Automation is not the magic answer to everything and even organizations that make their name and keep their shareholders happy by pushing automation tools will tell you that not everything should be automated. Effective, precise automation is more important and useful than blanket automation.
Recently, on the heels of the Tricentis Accelerate conference in Vienna, I was able to grab some time with Tx3’s very own CTO, Henry Farris. Test automation wasn't the sole topic of our conversation, but given that we were at a Tricentis event, it certainly came up since much of what was presented and discussed over the course of the conference was focused around test automation, process automation, test management automation, etc.
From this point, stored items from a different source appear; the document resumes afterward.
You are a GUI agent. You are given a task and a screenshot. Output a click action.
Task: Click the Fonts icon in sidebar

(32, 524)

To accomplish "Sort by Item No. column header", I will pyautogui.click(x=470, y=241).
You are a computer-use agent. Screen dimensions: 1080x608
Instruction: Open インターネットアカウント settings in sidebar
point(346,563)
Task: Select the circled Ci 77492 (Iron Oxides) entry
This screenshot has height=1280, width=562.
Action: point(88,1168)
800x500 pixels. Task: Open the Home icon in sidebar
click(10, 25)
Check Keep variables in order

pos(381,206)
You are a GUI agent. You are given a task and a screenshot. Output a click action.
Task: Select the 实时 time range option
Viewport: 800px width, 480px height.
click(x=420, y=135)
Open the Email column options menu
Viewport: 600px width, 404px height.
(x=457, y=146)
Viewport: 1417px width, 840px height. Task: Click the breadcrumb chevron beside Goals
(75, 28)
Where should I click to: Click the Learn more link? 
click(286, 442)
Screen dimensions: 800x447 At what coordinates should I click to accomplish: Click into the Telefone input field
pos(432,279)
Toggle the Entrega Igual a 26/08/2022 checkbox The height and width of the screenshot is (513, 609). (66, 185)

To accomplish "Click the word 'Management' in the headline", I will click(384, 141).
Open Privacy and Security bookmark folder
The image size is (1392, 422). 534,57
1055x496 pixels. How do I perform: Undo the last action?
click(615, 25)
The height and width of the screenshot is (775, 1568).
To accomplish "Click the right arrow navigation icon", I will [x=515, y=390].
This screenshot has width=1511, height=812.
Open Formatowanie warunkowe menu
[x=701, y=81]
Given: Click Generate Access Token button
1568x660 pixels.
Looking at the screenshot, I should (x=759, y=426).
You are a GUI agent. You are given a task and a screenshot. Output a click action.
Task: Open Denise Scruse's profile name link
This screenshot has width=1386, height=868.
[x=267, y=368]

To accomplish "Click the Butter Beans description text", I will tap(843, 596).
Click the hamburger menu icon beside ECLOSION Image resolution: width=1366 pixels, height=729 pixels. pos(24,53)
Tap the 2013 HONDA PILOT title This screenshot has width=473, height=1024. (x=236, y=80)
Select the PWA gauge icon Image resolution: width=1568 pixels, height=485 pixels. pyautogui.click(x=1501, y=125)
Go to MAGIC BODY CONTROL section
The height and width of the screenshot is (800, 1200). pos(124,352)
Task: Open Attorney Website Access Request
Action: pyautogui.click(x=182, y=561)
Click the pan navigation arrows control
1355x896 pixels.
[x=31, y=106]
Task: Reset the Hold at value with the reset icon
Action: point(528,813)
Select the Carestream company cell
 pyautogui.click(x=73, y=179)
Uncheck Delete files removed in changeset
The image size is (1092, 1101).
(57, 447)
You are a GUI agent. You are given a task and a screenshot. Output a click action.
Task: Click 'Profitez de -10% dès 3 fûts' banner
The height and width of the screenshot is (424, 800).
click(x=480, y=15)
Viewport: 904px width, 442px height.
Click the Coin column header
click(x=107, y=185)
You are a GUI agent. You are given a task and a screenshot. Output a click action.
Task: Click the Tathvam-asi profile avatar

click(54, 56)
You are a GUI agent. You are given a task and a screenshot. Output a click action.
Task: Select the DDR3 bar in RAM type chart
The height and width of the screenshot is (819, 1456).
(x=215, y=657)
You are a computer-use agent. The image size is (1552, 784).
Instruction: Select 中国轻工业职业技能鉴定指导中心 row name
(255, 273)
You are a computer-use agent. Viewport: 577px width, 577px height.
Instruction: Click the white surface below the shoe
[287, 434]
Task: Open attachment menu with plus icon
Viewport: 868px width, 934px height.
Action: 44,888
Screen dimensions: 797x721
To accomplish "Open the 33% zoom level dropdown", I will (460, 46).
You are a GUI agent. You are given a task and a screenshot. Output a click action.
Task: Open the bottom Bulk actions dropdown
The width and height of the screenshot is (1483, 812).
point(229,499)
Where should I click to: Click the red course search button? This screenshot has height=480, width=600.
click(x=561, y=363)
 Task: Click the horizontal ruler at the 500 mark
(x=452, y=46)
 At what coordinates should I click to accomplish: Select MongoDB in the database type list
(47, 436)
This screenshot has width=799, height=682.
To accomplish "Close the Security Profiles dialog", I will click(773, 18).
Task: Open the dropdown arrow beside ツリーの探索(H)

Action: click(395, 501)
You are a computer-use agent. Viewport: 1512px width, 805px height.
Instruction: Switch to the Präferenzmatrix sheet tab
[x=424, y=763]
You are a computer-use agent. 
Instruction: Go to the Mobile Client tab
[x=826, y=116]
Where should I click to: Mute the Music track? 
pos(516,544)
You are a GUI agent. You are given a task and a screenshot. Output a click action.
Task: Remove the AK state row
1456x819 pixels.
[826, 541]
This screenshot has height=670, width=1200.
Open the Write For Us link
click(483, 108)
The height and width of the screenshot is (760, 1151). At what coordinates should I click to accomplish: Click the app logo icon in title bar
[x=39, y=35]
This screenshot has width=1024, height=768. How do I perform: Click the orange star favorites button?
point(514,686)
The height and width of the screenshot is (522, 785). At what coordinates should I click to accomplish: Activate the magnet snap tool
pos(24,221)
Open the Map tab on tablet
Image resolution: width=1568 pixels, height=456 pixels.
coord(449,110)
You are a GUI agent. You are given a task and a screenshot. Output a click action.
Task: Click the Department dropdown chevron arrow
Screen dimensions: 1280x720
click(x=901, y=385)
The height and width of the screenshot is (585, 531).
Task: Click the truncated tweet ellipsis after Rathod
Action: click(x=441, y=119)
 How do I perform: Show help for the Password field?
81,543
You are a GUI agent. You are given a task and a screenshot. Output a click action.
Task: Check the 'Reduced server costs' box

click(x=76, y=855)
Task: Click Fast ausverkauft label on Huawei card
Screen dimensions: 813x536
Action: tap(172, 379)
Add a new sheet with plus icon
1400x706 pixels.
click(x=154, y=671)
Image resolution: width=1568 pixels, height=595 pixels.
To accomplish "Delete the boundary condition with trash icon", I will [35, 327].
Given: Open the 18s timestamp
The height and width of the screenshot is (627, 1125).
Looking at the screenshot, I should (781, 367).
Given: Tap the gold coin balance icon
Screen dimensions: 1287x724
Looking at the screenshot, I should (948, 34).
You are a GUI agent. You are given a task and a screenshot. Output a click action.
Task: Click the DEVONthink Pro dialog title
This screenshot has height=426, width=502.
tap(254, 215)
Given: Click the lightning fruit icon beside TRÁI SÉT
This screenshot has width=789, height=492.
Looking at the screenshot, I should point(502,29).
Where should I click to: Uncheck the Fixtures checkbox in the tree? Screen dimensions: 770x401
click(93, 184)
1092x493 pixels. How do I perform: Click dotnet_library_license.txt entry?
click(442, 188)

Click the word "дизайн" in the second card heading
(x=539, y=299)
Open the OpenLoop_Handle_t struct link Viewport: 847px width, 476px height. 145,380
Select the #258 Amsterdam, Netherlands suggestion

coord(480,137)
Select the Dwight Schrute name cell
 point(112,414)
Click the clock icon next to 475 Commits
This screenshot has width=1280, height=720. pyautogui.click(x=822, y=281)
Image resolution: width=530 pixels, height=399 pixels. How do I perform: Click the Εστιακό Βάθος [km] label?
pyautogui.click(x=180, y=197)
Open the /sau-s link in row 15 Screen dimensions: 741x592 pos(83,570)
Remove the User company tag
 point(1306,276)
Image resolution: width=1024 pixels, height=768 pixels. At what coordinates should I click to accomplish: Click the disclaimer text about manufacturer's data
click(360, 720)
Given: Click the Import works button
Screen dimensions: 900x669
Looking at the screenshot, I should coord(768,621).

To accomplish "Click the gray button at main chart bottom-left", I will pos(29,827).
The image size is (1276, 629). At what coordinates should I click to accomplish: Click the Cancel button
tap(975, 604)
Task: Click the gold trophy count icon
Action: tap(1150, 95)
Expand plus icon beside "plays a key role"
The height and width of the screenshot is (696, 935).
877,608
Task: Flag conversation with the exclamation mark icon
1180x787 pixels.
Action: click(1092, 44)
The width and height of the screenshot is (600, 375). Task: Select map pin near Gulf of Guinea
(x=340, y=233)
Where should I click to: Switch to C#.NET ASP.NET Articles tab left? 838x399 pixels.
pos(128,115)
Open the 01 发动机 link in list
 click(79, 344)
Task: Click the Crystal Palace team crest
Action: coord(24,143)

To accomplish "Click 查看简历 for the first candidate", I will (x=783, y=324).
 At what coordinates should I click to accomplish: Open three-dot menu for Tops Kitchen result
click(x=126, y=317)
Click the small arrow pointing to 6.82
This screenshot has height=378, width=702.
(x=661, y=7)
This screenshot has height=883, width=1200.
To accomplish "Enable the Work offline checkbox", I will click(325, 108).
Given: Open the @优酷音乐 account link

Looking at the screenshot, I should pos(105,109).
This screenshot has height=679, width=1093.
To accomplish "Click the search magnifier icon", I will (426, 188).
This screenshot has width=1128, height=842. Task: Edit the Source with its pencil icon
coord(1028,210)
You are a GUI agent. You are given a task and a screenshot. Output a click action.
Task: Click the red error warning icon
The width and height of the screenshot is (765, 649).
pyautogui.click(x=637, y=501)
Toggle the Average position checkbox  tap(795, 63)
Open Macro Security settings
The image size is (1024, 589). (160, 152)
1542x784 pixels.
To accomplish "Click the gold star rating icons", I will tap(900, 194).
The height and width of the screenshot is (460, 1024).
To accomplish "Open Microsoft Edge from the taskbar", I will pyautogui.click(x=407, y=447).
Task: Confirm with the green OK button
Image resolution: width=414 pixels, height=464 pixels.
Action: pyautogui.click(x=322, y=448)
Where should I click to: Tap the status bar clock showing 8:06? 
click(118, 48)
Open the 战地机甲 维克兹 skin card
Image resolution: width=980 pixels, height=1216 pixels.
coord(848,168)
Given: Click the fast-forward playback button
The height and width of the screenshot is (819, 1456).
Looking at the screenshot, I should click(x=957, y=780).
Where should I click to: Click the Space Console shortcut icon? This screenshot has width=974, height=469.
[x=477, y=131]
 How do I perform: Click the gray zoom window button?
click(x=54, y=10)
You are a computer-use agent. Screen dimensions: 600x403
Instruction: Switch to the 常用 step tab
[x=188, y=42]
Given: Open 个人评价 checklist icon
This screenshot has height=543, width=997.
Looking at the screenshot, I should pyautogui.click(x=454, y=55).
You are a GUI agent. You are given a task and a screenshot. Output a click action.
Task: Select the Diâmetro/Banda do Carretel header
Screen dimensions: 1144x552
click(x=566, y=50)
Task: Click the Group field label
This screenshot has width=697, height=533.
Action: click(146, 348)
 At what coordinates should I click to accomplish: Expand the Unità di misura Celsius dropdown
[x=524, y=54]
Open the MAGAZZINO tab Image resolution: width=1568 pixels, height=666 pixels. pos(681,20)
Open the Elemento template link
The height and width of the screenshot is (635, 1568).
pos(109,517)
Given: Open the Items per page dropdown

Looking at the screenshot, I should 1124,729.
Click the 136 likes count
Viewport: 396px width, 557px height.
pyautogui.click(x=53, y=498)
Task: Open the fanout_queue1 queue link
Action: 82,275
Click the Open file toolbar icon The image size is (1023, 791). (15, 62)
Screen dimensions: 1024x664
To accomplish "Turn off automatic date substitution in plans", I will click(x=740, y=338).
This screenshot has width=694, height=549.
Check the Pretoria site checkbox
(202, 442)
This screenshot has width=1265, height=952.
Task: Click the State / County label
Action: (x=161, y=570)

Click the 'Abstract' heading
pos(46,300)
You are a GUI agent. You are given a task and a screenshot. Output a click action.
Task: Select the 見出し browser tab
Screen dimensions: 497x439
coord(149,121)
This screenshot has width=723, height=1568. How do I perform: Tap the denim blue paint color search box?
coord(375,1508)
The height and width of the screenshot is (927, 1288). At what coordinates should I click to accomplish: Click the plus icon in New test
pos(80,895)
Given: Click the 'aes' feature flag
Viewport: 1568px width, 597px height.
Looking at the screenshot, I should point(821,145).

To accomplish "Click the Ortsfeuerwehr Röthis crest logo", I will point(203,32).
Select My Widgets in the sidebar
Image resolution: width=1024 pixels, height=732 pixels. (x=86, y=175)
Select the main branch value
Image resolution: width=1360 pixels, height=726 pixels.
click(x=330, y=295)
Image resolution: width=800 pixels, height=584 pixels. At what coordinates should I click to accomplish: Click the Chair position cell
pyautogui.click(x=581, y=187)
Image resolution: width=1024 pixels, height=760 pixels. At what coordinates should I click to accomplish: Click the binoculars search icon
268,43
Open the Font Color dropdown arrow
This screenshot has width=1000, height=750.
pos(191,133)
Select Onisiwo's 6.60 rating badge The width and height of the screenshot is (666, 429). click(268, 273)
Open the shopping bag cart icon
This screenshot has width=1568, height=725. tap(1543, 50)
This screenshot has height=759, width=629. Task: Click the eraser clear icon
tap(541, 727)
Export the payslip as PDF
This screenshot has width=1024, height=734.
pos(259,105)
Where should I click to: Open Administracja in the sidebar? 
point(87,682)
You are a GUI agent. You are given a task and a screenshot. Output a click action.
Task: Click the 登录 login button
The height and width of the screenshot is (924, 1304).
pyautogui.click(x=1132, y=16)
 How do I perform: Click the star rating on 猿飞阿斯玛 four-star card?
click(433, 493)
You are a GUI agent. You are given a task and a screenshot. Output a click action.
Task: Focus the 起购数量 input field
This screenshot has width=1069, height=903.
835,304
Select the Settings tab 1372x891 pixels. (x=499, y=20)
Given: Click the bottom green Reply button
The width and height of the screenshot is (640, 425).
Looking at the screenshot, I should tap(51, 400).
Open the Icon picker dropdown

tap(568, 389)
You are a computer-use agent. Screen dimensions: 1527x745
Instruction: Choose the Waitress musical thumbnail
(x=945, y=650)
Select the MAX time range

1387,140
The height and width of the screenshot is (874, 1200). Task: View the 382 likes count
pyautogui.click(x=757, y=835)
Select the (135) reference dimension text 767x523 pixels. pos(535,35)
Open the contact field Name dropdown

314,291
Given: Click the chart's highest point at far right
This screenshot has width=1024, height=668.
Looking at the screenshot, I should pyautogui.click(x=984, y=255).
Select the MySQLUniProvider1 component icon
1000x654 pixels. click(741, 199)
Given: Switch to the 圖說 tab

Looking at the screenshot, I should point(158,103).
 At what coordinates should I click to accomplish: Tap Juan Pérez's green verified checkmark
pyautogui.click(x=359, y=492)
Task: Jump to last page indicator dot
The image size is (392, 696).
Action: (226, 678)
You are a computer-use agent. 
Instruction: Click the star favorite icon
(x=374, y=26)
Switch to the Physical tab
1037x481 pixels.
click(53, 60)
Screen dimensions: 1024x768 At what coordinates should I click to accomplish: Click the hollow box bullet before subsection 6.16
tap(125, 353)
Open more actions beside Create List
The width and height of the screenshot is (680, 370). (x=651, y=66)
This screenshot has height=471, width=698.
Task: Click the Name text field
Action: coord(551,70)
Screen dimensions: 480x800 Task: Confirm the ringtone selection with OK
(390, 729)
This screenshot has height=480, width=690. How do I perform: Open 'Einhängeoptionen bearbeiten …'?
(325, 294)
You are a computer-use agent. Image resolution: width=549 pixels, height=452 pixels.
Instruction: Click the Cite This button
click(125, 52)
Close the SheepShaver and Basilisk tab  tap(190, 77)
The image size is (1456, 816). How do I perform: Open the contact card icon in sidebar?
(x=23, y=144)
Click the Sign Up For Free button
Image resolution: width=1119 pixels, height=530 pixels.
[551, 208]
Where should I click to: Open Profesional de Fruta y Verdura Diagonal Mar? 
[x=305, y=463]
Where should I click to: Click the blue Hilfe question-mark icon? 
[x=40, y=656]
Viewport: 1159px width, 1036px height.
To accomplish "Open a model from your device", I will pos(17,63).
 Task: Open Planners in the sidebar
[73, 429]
As the conversation worked its way into the world of testing, I wanted to get into some of the strategies for adopting and implementing effective automation strategies within Life Sciences organizations, but before we got into that industry specifically, Henry brought up a common issue and a great starting point that stems back to the days when test automation was a fairly new concept.
“The ‘automation first’ syndrome is not unique to Life Sciences”.
So why not begin there? As with many things, we start with a fairly general issue or misconception, but as we begin to work through that we start to identify how the nuances might affect different industries a bit more uniquely.
In the realm of testing, we have seen many organizations across numerous industries over the years attempt to lead their efforts by bringing a test automation tool in house as they feel that’s where they are really going to start yielding some great returns. While test automation can certainly achieve a lot of gains in efficiency across the board, when applied blindly, or with a blanket strategy as the first phase of test process overhaul, it’s not likely to have the effects one hopes.
Leading with automation, regardless of industry, is not a magic bullet. It is largely made ineffective without proper planning and without appropriate complementary processes and solutions.
In the case of Life Sciences teams, we have seen this “automate first” approach become especially ineffectual. Imagine the conflicting contrast of a team that is attempting to automate their testing, but that also still uses paper to manage their validation activities and handles their test management with Word or Excel documents in a very manual, rudimentary fashion. Does it seem to you that automating tests as the starting point is really the best place to begin given these other two factors? Henry feels that there is a much better place to start in this scenario, and that’s with test management.
“The reason why we start with test management is if you are working with paper, you have very little visibility. You have no timely visibility with what’s going on in your organization.”
As I mentioned above, simply interjecting test automation into the midst of other, very manual or paper-based processes, is going to leave teams with drastically bridled results from the automation solution they intended to bring into the fold to drive efficiency gains. As Henry also mentions, the other issue comes around visibility. Without having a test management solution in place to lead the charge, it becomes much more difficult to define and develop an effective test automation strategy.
“Having an automated test management process is something that’s key. Something where you can actually capture those metrics (test data), use analytics and make educated decisions around where to start (automating).”
Gather the data, do some analysis, find out your heavily repeated tasks, find out your high-risk areas, look at change impact, etc. All of this should be reviewed and evaluated before test automation comes into the picture and certainly before large investments are made in often expensive test automation tools.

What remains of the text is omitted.